If there was a lane for Washington to steal the game, it was through disruption. The Wizards won the turnover count 20-13 and posted 10 steals to Cleveland’s eight. Cleveland’s 20 turnovers were the main reason the game tightened after the first quarter; empty possessions and live-ball mistakes fed Washington’s ability to play faster and get into rhythm during its third-quarter surge.

But Washington couldn’t pair that pressure with enough control of the glass, and Cleveland’s offense steadied late.

Ball movement and structure: Cleveland’s offense stayed connected

Cleveland finished with 31 assists, a strong indicator that the offense didn’t devolve into survival mode even as the lead shrank. Washington also moved the ball well (29 assists), and the game often resembled a shot-trading contest from deep rather than a grind-it-out possession game.

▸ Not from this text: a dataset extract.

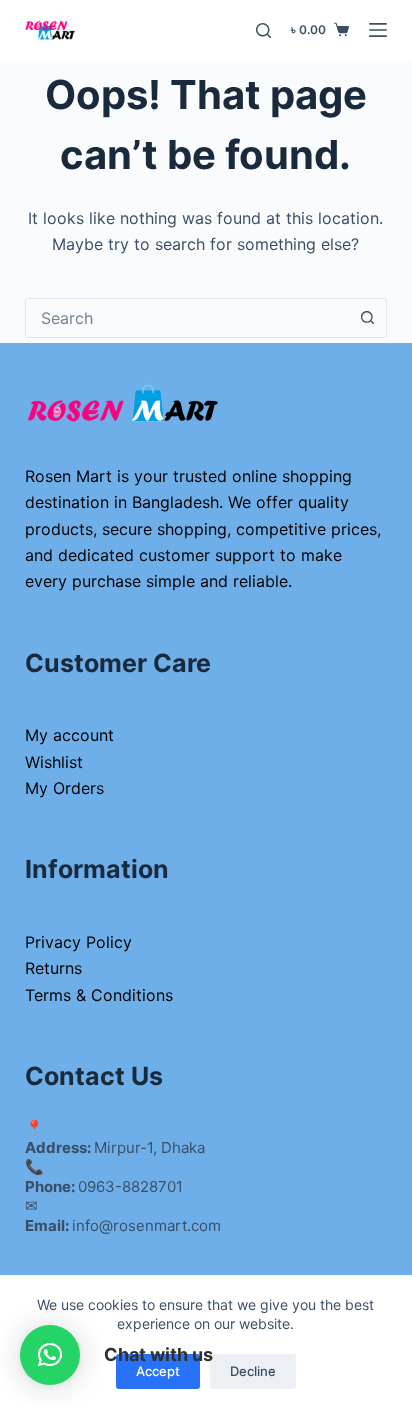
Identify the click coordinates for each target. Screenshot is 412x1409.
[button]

Injuries and fatigue: a back-to-back with stars missing on both sides

Both teams entered on one day of rest and on the second night of a back-to-back (Cleveland: four games in the last seven days; Washington: three in the last seven). The injury report was extensive and shaped the texture of the game.

Cleveland absences

Cleveland was without Donovan Mitchell (right ankle), James Harden (unknown), Jarrett Allen (right knee), Evan Mobley (left calf), and multiple rotation pieces. That level of attrition typically tests shot creation and rim protection; instead, Cleveland leaned into spacing and shot volume, then survived the defensive volatility with rebounding and late-game scoring.

Washington absences

Washington was also shorthanded, missing Trae Young (low back), Anthony Davis (left finger), Bilal Coulibaly (right retrocalcaneal), Alex Sarr (left big toe), and others. The Wizards still found enough offense to win the middle quarters and drop 40 in the third, but the lack of margin showed up on the glass and in the inability to fully erase the early deficit.

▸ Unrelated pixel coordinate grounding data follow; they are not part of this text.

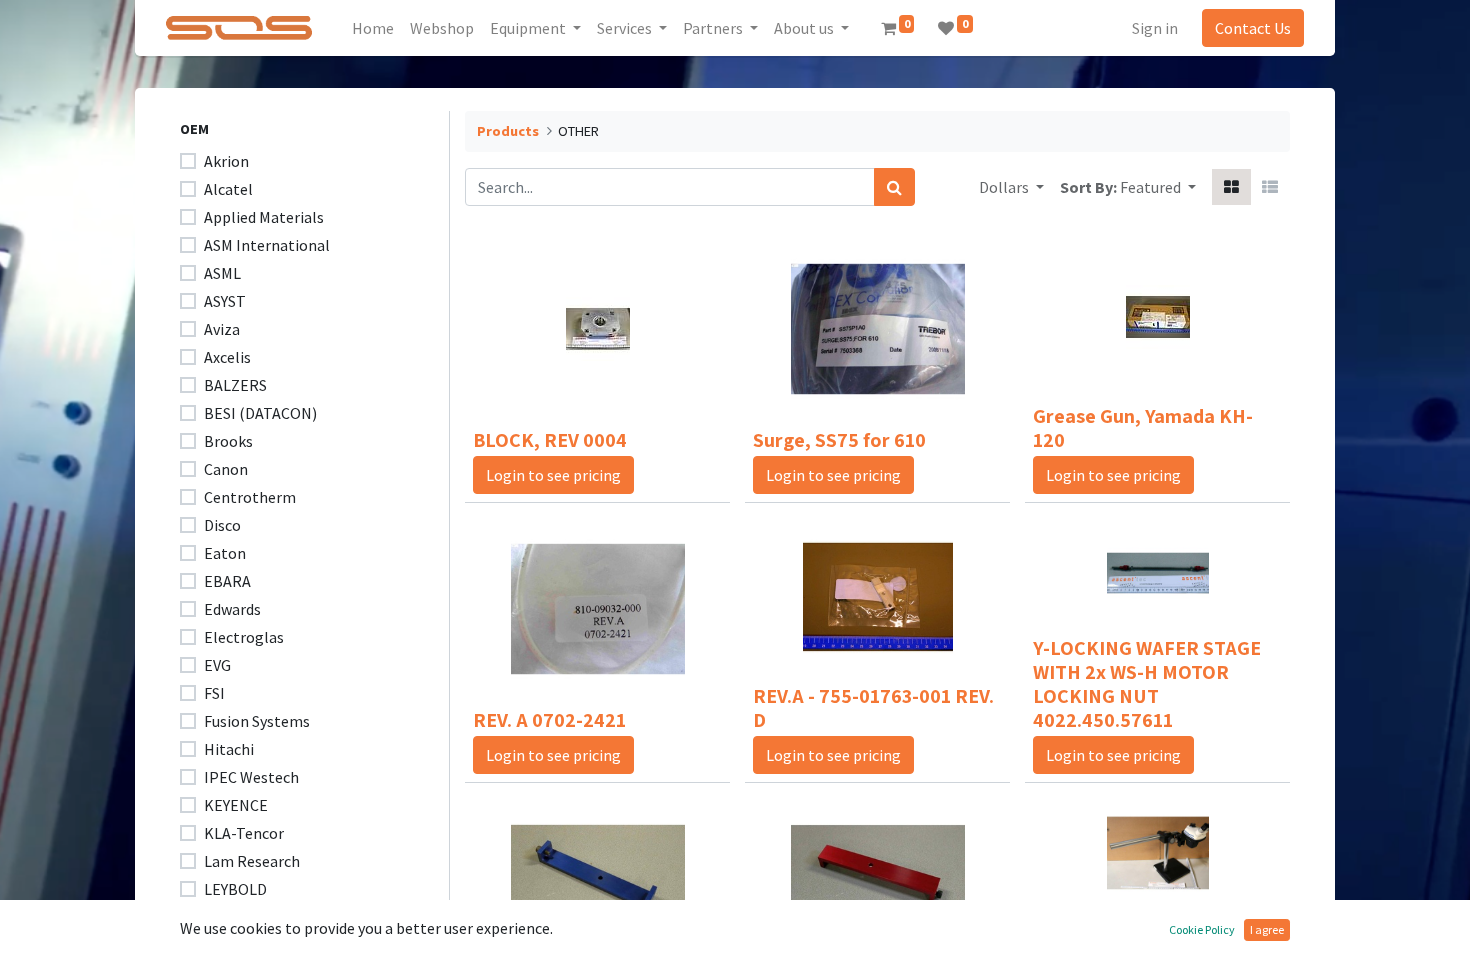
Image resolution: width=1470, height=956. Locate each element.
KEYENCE (236, 805)
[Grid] (1231, 187)
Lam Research (252, 861)
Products (508, 131)
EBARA (227, 581)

How it fit the pregame indicators

Even with the roster uncertainty, the broader profile pointed to a Cleveland advantage. Over the last 10 games entering the night, Cleveland carried a positive net rating (3.1) compared to Washington’s -18.5, and Washington’s defensive rating (131.7) suggested it would be vulnerable if Cleveland found early rhythm. Cleveland did — immediately — and the 43-point first quarter forced Washington into catch-up basketball the rest of the night.

The home/away splits also aligned with the result: Cleveland entered with a strong home win rate (12-3, 80%) while Washington’s road results were poor (2-16, 11.1%). The Wizards made it interesting, but the opening quarter left too much to chase.

Bottom line

Cleveland’s early avalanche created enough cushion to withstand turnovers and a third-quarter surge. Washington’s pressure and shot-making kept the game competitive, but the rebounding gap and Cleveland’s fourth-quarter response ultimately decided it: Cavaliers 130, Wizards 117.